Primary carotid ECs for use as a reference group were isolated as described previously [27 (link)] from animals from which ECFCs were previously collected. This study includes case-matched ECs and ECFCs from two animals. Briefly, whole carotid arteries were rapidly excised from male juvenile Papio anubis baboons at the time of necropsy, and flushed with and stored in ice-cold Dulbecco’s phosphate buffered saline (PBS, 0.1M, Gibco) containing 2–4% penicillin-streptomycin (PS, Gibco) for 1–4 hours. To release ECs from the vessel wall, arteries were clamped shut at bottom, and filled with a 37°C solution of 600U/mL collagenase type II (Worthington Biochemical) dissolved in endothelial basal medium (EBM, Lonza) and incubated for five minutes. EC-containing collagenase solution was dripped directly into tissue culture wells which were precoated with 50 μg/mL collagen-I from rat tail (Corning) and filled with EGM-2 supplemented with 18% FBS. Cultures were fed every other day with EGM-2 + 18% FBS for up to four weeks until EC colonies occupying at least half of the well were seen. These colonies were passaged using TrypLE, sorted using anti-CD31 magnetic dynabeads (Invitrogen), and expanded in T-150 flasks. Between isolation and experiments, cells were maintained in cryogenic storage.
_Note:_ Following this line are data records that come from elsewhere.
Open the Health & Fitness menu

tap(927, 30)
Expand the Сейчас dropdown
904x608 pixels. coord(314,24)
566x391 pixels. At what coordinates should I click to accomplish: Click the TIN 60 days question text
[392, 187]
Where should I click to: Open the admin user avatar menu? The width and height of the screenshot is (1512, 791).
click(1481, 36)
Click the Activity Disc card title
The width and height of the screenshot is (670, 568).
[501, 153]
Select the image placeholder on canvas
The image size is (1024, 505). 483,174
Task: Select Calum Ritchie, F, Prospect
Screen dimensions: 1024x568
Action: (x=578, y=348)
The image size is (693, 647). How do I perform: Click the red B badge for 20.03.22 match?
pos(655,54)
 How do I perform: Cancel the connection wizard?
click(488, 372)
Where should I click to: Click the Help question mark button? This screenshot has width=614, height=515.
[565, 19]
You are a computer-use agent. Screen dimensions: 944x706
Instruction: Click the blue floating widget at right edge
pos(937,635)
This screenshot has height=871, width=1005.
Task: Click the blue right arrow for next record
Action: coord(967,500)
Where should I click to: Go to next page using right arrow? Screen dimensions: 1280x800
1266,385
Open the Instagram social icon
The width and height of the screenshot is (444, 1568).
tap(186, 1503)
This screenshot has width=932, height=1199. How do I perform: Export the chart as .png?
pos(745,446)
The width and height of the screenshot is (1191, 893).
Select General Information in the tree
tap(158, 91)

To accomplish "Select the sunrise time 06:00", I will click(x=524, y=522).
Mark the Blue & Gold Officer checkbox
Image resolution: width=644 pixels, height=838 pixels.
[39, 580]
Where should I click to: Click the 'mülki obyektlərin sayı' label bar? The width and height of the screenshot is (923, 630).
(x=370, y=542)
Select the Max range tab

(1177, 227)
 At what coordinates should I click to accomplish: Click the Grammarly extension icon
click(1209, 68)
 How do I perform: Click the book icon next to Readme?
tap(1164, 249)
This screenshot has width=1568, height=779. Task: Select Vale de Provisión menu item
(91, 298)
ECFCs were isolated from the blood of male juvenile Papio anubis baboons using a previously established protocol [26 (link)]. Briefly, 50 mL of venous blood was drawn into a 7% ACD solution. After no more than 45 minutes, blood was mixed 1:1 with Hank’s Buffered Saline Solution (HBSS, Corning) and carefully layered on top of Histopaque-1077 (Sigma). The tubes were then centrifuged (800 G, 30 minutes, without braking) to isolate the buffy coat containing mononuclear cells. This mononuclear cell suspension was isolated, washed and plated on tissue culture plastic pre-coated with 50μg/mL fibronectin (Sigma). Cultures were fed daily for the first seven days of culture, and every other day for up to four additional weeks with EGM-2 (Lonza) + 18% fetal bovine serum (FBS, Hyclone). When colonies of cobblestone-shaped cells appeared, they were isolated by manually scraping the non-colony-occupied portions of wells and passaging with TrypLE (Gibco). These cells were expanded in T-25 flasks as described below, and upon reaching confluence, were passaged, sorted using anti-CD31 magnetic dynabeads (Invitrogen), and expanded in T-150 flasks, as described below.